My mother always said, “You can’t get blood from a turnip.” Being a fairly argumentative child (sorry Mom), I proceeded to suggest useful products that could be derived from a turnip and sold/traded for the money I was seeking. Commercial landlords are often faced with the same dilemma. Rent tends to be a high priority obligation to a tenant because it is difficult to run your business after you have been evicted from your store front. If the evicted business is the primary source of income for the tenant, and its owner(s), then any guaranty of payment obtained from the owner(s) is also of questionable value. So what products can we derive from that turnip?

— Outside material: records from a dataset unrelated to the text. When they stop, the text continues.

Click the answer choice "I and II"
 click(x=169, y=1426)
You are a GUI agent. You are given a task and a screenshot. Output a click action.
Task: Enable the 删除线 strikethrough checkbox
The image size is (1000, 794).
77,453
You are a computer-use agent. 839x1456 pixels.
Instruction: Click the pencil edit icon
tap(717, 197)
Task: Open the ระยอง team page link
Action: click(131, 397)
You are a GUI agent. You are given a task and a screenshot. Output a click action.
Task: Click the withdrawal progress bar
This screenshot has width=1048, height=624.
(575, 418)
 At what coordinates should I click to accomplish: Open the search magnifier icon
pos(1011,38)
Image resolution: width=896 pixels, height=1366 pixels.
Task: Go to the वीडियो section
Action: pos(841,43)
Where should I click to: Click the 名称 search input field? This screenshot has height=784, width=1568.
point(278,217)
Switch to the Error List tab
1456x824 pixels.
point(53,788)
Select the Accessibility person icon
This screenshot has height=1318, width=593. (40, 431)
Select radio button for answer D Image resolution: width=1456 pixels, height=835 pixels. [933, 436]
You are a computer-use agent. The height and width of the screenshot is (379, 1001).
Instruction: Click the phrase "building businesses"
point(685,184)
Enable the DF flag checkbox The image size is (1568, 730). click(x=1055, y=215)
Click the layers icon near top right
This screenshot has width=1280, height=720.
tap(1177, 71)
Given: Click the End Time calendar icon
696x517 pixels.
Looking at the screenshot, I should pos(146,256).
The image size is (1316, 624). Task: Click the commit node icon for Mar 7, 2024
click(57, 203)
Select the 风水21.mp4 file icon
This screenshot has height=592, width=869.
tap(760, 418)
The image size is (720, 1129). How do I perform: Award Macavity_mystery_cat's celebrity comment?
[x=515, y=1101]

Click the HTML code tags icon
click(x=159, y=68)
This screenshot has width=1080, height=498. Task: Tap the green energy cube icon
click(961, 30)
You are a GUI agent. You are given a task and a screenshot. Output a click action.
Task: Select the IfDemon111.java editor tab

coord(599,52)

Statutory Lien. Chapter 54 of the Texas Property Code provides a commercial landlord with a preferential lien on the tenant’s property that is located on the premises. However, the statutory landlord’s lien will not apply to rent that is more than six months overdue unless the landlord files a lien affidavit. Additionally, the preferential status of a landlord’s lien has an expiration date. Specifically, the preferential status of the lien is reset on the anniversary date of the lease. Therefore, a statutory landlord lien that is senior to a security agreement in the first year of a lease may not be senior if the tenant defaults during the second year of the lease or if delinquent rent remains outstanding for too long.
Contractual lien. Many leases include a contractual lien in addition to the statutory landlord’s lien in order to compensate for the unusual mechanics involved in the statutory lien. A contractual lien provides the landlord with a security interest in the property located on the premises in the same way that a lender might have a security interest on a tenant’s inventory or office furniture. Unlike the statutory landlord’s lien, a contractual lien does not have any preferential status but is also no limited to the prior six months of unpaid rent. Instead, a contractual lien follows the same rules of priority as a lender’s security agreement. Therefore, like a lender, a landlord seeking to preserve the value created by a contractual lien must file the document necessary to perfect its lien (e.g. a financing statement) and keep those filings current in order to preserve its lien seniority in the event of a later default.
In short, a lien (whether statutory or contractual) is a tool that a landlord can use to preserve value when a tenant defaults. However, liens are only valuable if they are properly established and maintained, and are utilized in a timely fashion. Your attorney can assist you in determining any applicable deadlines or steps that you should take to secure and preserve your liens on property located in your commercial space.